Women in Whisky
The Modern Face of Whisky Image Library
Client: OurWhisky Foundation
Sector: Whisky / drinks industry / Cultural initiative
Locations: London · Edinburgh
Scope: Editorial portraiture · Lifestyle narrative photography
Duration: 3 days (1 day London · 2 days Edinburgh)

This project began as a one-off commission for International Women’s Day, produced in association with Glenfiddich. It was the first collaboration between myself and Becky Paskin, founder of the OurWhisky Foundation.
The intent was simple but specific: produce imagery that represented women as whisky drinkers without stereotype, novelty or insult.

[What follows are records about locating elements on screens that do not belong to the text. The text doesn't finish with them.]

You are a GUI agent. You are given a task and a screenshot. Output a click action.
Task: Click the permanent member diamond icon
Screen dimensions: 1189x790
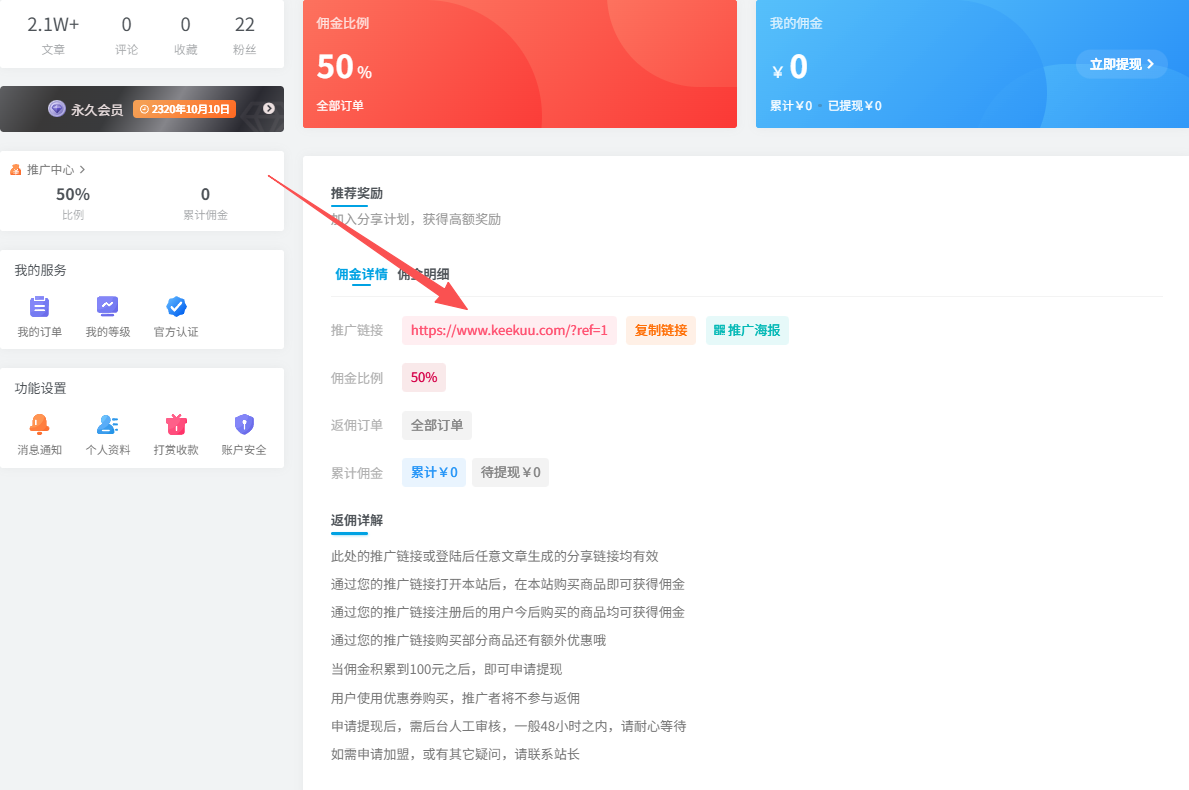(x=57, y=108)
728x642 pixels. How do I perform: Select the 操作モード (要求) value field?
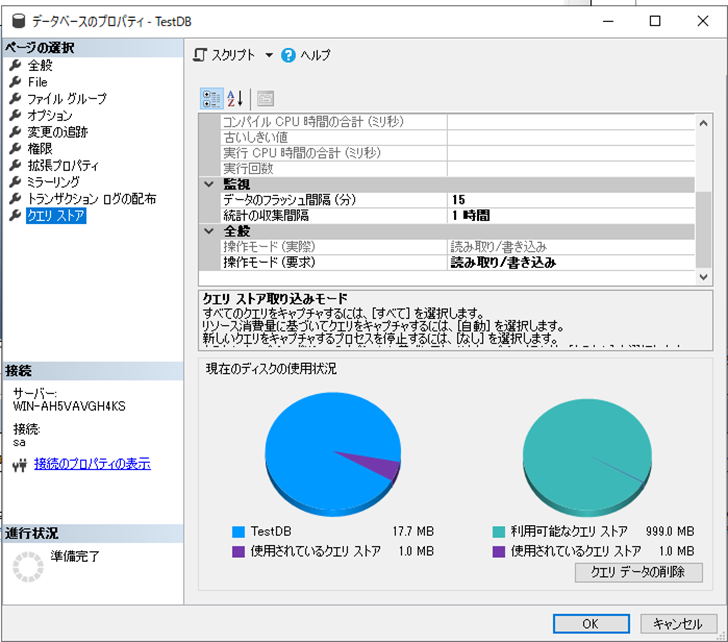click(570, 262)
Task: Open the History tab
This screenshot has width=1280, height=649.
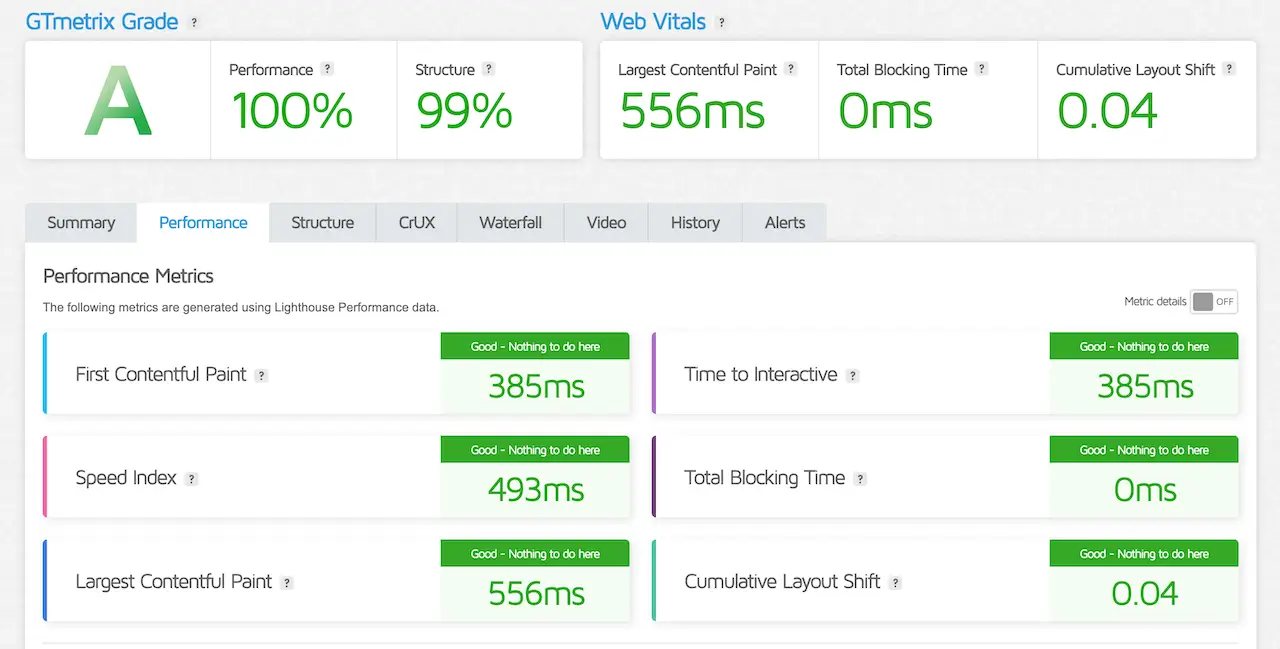Action: 694,222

The initial commission was straightforward: produce a set of portraits that moved beyond familiar whisky imagery and reflected a broader, contemporary reality of who works in — and around — the industry.
The work was not framed as a campaign statement, but as credible, usable photography that could sit comfortably within both brand and editorial contexts.
From that first shoot, the project evolved into The Modern Face of Whisky: a deliberately inclusive, unbranded image library created to address how whisky drinkers and professionals are visually represented across media, marketing, and editorial use.
The intent was not to illustrate a single narrative, but to establish a dependable visual resource that could be drawn on repeatedly, without becoming stylistically dated or brand-specific.
The commission required imagery that could live well beyond its original context. The work needed to function across publishers, trade media, cultural commentary, and commercial environments — with enough consistency to operate as a library rather than a one-off response to a moment.
Since launch, the collection has been widely adopted and circulated, with images used across international press, industry platforms, brand communications, and cultural commentary around whisky.
The scale of reuse and longevity of the imagery has confirmed the original premise: that restraint, neutrality, and editorial discipline allow work to travel further — and last longer — than campaign-led visuals.


Approach & Consistency
This project was approached as an image library rather than a single, visually unified collection. From the outset, consistency of style was not the goal. Instead, the priority was to create a breadth of imagery capable of serving a wide range of editorial, commercial, and cultural requirements.
Different shoots and subject groups were deliberately approached in varied ways, allowing each set to respond to its context rather than conform to a fixed visual treatment. This flexibility was central to the project’s usefulness: the value lay in range, not repetition.
While the visual approach varied across the library, the work remained anchored by a consistent editorial mindset — images needed to feel credible, contemporary, and usable, regardless of where they appeared. Each shoot was designed to add something distinct to the overall resource, expanding the library’s relevance rather than narrowing it.
The result is a body of work that prioritises adaptability and longevity over aesthetic uniformity, enabling the imagery to meet diverse needs without feeling constrained by a single visual rule set.
Outcomes & Use
The breadth of the library has been a key factor in its widespread adoption. Images from the project have been used across international press, specialist whisky media, brand communications, and industry platforms, supporting a wide range of narratives and contexts.
Because the imagery is not locked into a single look or campaign style, it has proved particularly effective as reusable editorial and commercial material.
Different images from the library have been selected to suit different tones — from cultural commentary to industry reporting — without requiring reworking or adaptation.
What began as a one-off commission has evolved into a resource that continues to be drawn on well beyond its original scope. The varied nature of the imagery has extended its lifespan, allowing it to remain relevant as conversations, audiences, and platforms change.